Password Security: Is Length or Complexity More Important?

It’s no secret that poor password choices can severely compromise your safety online. For example, recent research into the most common passwords worldwide shows that many people still use high-frequency and well-known passwords.
You probably wouldn’t leave your shiny new iPhone on a cafe table secured with an obvious passcode of ‘1234’ or ‘0000,’ would you? Of course not, mainly because it would be a poor way to prevent phone hacking. Yet many of us choose questionable passwords for our digital lives.
Despite the warnings and guidance from security experts, it seems there is still a lot of confusion around good digital hygiene and password management.
To help you on your path to better digital security, we’re taking a look at one of the critical issues in password best practices today: whether length or complexity is more important. Before we get stuck into it, though, let’s take a quick look at why good password management matters.
Why good password choices and management matters
Perhaps the best way to drive home the importance of a robust digital hygiene strategy is to review a few statistics and facts:
• As TechRepublic reports, around 70 percent of the most common passwords around the world can be hacked in less than one second.
• According to PC Mag, the world’s most common passwords are “laughingly insecure.”
• Although most cyber attacks are aimed at corporate entities, individuals are still a frequent target.
• Once a threat actor has one of your passwords, they may leverage that single insight to access other accounts you hold, commit identity theft, or steal any available finances.

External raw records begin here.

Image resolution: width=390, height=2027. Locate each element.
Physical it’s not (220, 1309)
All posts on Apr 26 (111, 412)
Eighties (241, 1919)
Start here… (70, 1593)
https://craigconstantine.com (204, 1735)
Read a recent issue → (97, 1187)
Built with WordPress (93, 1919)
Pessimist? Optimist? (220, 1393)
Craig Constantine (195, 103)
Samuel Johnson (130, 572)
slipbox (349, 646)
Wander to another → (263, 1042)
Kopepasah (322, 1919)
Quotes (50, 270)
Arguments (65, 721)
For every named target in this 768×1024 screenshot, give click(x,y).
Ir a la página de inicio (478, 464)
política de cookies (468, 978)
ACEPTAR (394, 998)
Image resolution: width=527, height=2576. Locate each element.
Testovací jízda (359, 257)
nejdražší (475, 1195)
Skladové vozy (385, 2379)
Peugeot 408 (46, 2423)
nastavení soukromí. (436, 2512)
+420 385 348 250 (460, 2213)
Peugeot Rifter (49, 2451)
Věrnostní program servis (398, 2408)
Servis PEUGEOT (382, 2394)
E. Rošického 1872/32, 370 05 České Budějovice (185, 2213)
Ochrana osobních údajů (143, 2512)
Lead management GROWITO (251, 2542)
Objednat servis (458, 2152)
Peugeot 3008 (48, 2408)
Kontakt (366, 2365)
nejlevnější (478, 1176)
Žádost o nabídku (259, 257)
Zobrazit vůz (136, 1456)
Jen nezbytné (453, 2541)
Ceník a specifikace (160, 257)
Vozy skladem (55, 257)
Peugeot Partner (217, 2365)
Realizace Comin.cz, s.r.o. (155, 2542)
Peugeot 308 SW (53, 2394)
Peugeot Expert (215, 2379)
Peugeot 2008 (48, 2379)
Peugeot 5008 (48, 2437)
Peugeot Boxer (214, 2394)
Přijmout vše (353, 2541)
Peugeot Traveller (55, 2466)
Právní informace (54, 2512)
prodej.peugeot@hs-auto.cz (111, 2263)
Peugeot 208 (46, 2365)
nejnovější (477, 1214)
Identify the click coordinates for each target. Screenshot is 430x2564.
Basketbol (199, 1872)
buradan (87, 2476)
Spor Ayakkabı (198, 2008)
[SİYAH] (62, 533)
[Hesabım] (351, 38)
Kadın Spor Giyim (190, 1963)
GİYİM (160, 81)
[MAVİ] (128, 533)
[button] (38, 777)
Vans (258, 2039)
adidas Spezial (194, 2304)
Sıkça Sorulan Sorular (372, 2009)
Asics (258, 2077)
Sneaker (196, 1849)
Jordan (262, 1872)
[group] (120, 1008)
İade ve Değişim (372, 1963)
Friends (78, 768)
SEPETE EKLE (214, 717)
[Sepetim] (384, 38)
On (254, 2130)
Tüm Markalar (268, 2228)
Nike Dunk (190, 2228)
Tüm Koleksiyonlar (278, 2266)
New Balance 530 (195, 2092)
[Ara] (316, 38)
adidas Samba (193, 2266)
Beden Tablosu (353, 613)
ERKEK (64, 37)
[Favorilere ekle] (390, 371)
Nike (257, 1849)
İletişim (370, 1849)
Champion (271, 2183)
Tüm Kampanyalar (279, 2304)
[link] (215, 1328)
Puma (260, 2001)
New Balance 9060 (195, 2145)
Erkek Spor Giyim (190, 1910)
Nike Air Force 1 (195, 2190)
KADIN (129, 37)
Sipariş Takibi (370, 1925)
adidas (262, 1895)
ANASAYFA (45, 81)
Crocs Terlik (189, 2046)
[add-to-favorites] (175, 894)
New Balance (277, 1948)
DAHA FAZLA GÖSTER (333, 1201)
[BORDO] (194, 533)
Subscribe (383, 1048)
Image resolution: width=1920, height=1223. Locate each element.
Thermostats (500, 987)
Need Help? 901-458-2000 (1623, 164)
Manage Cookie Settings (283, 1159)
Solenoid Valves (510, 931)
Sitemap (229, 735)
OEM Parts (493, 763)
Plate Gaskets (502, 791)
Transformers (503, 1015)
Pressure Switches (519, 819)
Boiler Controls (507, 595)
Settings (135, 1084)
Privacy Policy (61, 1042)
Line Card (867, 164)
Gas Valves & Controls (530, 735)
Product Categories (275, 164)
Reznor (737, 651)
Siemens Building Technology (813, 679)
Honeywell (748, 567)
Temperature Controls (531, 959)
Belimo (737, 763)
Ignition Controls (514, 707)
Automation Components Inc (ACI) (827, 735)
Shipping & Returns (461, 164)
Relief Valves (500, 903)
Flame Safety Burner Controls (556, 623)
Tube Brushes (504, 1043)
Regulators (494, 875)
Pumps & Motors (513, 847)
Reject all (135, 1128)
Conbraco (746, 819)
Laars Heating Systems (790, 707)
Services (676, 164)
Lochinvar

• Cybercrime is increasing globally. Not only are threat actors capitalizing on the Covid-19 pandemic to up the proverbial ante, but the advent of criminal business architectures – such as Ransomware as a Service – means that even malicious actors with limited technical abilities can commit cybercrimes.
• Your passwords are your first line of self-defense. As such, they are a vital part of a solid digital hygiene strategy.
Does long equal strong, or should I prioritize password complexity first?
In 2022, the prevailing wisdom is that size does matter, meaning you should prioritize length over complexity first. This is because hackers are not relying on their critical reasoning skills to somehow figure out people’s passwords.
Instead, they are using advanced algorithmic software to perform specialized attack types, such as brute force and dictionary attacks. With the assistance of this software, it does not matter whether you have swapped all the As in your password for @s, or turned all the Es into 3s. It takes just as long for the software to crack a “!” symbol as it does a letter.
Because the threat actors’ software is doing all the heavy lifting, your best bet is to make it as difficult as possible for your passwords to be cracked. Statistically, that means a longer password is safer.
The minimum recommended length is 12 characters, and you should combine this length with a few other factors:
• Uniqueness. Make your passwords as random as possible. Avoid consecutive numerals (123) or letters (abc). Do not use any of the most common passwords, and use a different password for each account you hold.
• Complex. Use a random mix of upper and lowercase letters, special characters, punctuation, and numerals.
But how will I remember these long and complex passwords?
The trick to good password and digital hygiene is that you shouldn’t be able to remember all your passwords (unless you’re some kind of savant). Instead, enlist the help of a good password manager to keep all of your passwords in order.
With LastPass or one of the numerous other options available, you simply sign in to the password manager once with a master password or passcode, and the software does the rest. As a bonus, these programs help you generate strong passwords and will automatically sign you into websites and apps.
Note that these third-party password managers are considered more secure than your browser’s in-built option. As Wired and other publications have noted, there are a number of security concerns associated with relying on your browser for password management. Follow the tips above to lock down your digital life and prevent becoming a victim of cybercrime.